IP and Data Anonymization 

[fa icon="calendar"] Mar 7, 2018 9:39:02 AM / by Rob Scholl CISO @RISK

Rob Scholl CISO @RISK

Protecting your privacy: Anomymization the good & bad.

IP Anonymization is good, and bad - let's learn why.

IP address and data anonymization are a type of information sanitization whose intent is privacy protection. It is the process of either encrypting or removing personally identifiable information from data sets, so that the people whom the data describes remain anonymous. Here is a quick summary of ways that users both nefarious and well intentioned can keep their identity and location hidden while browsing, communicating, and downloading and transferring files.


 Lets talk about how something meant for good can be turned into more nefarious uses.

LEVEL 1: Anonymous Web Browsing 

An effective way to stay anonymous online is to hide the IP address. This is the easiest way to trace online activity back to its source. If someone knows an IP address, they can easily determine the geographic location of the server that hosts that address and get a rough idea of where the user is located. Broadly speaking, there are three ways to obscure your IP address and hide your location:

  1. Use a proxy server. If you want all of your online activity to be anonymized, the best way to do it is to pretend to be someone else. This is basically what a proxy server does: it routes your connection through a different server, so your IP address is not so easy to track down. There are hundreds of free proxies out there and finding a good one is just a matter of a quick online search. Most major browsers offer proxy server extensions that can be activated in just one click. 
  1. Use a Virtual Private Network (VPN). For most intents and purposes, a VPN obscures your IP address just as well as a proxy does – and in some cases even better. They work differently but achieve the same result. Essentially, a VPN is a private network that uses a public network (usually the Internet) to connect remote sites or users together. So, if I were to log into Digital Trends’ VPN, anyone looking at my IP address would think I’m in New York when I’m actually on the West Coast. Here’s a list of good VPN services to get you started: ExpressVPN, NordVPN, IP Vanish, Private VPN, among others. 
  1. Use TOR. Short for The Onion Router, TOR is a network of virtual tunnels that allows people and groups to improve their privacy and security on the Internet. Browsing with TOR is a lot like simultaneously using hundreds of different proxies that are randomized periodically. But it’s a lot more than just a secure browser. We won’t get into the details here, but you should definitely check out www.torproject.org if you’re concerned about anonymity. 
  1. Use VPN + TOR. Combining VPN when using TOR provides a better level of anonymization, since web-site browser-based HTML and JavaScript/WebAssembly code can leak information via DNS leaks, as well as STUN/ICE/TURN service accesses that can potentially bypass TOR for direct peer-to-peer communication. 
  1. Beyond TOR.  Whether the use of Tor, or its replacement, increases or declines, capabilities available to users in the dark or open web will expand. As technology evolves and software advances, users should experience better search ability with different ways of protecting privacy.

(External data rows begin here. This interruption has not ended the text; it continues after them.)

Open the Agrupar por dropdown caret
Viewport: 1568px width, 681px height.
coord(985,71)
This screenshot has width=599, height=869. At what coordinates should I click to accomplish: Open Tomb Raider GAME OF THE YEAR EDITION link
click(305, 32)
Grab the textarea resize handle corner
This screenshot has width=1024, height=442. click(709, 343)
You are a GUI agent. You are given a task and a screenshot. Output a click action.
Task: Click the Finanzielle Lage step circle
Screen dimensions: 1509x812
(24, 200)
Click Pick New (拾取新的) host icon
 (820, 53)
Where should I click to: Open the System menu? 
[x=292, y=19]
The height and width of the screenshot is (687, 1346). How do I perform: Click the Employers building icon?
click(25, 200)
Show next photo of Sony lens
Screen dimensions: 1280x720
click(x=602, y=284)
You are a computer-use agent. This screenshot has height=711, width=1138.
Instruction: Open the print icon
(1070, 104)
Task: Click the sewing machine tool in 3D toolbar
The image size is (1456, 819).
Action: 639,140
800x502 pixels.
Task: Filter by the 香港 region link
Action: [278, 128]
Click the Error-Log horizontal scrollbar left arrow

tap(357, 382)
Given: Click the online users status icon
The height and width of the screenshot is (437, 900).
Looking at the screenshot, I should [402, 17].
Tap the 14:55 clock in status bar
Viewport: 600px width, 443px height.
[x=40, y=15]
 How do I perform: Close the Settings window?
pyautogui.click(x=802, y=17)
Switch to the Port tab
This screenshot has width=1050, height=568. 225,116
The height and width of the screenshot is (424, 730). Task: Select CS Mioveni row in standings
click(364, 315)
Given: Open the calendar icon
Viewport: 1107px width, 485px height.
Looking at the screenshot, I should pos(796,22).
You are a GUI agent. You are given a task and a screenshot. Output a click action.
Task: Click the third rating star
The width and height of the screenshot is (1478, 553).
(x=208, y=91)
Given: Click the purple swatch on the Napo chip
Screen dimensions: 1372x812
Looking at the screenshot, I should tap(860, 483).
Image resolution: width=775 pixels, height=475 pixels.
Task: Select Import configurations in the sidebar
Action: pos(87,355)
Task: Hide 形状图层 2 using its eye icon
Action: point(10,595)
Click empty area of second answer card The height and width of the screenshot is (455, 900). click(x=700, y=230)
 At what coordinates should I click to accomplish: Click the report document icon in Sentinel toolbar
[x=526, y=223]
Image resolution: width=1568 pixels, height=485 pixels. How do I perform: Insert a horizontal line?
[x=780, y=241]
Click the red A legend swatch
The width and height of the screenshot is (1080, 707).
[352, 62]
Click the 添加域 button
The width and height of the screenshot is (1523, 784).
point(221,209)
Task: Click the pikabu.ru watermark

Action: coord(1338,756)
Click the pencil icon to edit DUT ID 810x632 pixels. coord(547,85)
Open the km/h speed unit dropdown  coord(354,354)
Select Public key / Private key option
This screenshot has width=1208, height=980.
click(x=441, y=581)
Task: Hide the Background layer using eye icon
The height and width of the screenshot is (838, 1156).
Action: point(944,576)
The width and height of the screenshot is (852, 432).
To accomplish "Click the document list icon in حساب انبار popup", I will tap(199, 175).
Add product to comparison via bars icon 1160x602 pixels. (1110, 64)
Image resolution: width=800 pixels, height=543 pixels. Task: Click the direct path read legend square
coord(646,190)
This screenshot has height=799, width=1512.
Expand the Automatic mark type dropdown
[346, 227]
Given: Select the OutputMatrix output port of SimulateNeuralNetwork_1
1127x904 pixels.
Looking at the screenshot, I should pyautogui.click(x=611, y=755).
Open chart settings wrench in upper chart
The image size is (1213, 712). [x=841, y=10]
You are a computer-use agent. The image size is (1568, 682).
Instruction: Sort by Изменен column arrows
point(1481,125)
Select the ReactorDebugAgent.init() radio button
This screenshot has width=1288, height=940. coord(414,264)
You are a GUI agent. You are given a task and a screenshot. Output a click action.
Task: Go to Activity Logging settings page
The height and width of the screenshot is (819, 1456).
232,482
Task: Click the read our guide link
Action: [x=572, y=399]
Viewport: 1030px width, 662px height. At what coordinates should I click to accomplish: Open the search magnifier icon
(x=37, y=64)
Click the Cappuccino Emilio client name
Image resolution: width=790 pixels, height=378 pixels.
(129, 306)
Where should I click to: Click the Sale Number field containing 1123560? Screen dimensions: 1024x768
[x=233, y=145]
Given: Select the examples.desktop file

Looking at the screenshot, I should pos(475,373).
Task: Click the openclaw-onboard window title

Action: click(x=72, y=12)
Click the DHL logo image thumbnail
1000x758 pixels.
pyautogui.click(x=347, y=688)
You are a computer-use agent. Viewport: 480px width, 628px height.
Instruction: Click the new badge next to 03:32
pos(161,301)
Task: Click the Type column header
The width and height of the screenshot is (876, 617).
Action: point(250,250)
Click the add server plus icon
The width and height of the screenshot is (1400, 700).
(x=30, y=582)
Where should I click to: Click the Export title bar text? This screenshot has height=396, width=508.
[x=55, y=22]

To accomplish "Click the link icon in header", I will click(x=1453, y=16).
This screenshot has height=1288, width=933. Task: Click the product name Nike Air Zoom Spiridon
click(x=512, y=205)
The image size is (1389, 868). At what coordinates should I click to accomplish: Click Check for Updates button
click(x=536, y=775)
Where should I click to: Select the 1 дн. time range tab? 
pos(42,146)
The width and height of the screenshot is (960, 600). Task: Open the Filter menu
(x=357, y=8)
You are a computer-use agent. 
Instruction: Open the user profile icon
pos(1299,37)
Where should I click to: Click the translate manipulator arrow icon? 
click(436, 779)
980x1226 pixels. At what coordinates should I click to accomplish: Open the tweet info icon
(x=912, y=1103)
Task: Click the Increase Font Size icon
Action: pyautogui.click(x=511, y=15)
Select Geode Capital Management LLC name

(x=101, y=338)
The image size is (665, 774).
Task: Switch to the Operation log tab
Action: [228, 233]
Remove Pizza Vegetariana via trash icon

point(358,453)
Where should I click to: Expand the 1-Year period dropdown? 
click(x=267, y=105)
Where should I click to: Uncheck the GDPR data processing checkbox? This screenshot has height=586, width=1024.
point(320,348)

Summary:  In addition to the expansion of cryptocurrencies and marketplaces on the Darknet, there will also be an increase in the number of illicit users. Much of the criminal activity is now and will continue to take place on the open-web through social media or dodgy sites hosted in 3rd world countries. @RISK collects and analyzes intelligence from all of these sources and monitors the development of Darknets like TOR, I2P, Signal, Telegram, and others, ensuring that they will be able to monitor and extract intelligence from them in the future.  

One thing is for certain when it comes to monitoring Known and Hidden Networks, the Darknet as we know it will not hold forever but is prepared for the inevitable changes that will come in Tor, other Darknets, and in the open web.


LEVEL 2: Anonymous Email and Communication

Using proxies, VPNs, and TOR will obscure an IP address from prying eyes, but sending emails presents a different anonymity challenge. In this instance, a threat wants to send somebody an email but does not want anyone to know the originating email address. Generally, there are two ways to go about this: 

  1. Use an alias. An alias is essentially a forwarding address. When a threat sends mail through an alias, the recipient will only see the forwarding address, and not the real email. Since all mail is forwarded to a regular inbox, this method will keep the real email address secret, but it will not, however, prevent spamming.
  1. Use a disposable email account. This can be done in two ways: either an actor can just create a new email account with a fake name and use it for the duration of their needs, or you can use a disposable email service. These services work by creating a temporary forwarding address that is deleted after a certain amount of time. Also, using a VPN and communicating through an anonymized email address will keep a threat's identity hidden, but it still leaves open the possibility of emails being intercepted through a man-in-the-middle scheme. To avoid this, tools can encrypt emails before they are sent.

Here’s how:

  • Use HTTPS in the Web-based email client. This will add SSL/TLS encryption to all Web-based communications. 
  • Use PGP (Pretty Good Privacy) software. While using HTTPS will encrypt data on a network level, PGP software will encrypt the actual e-mail and files themselves.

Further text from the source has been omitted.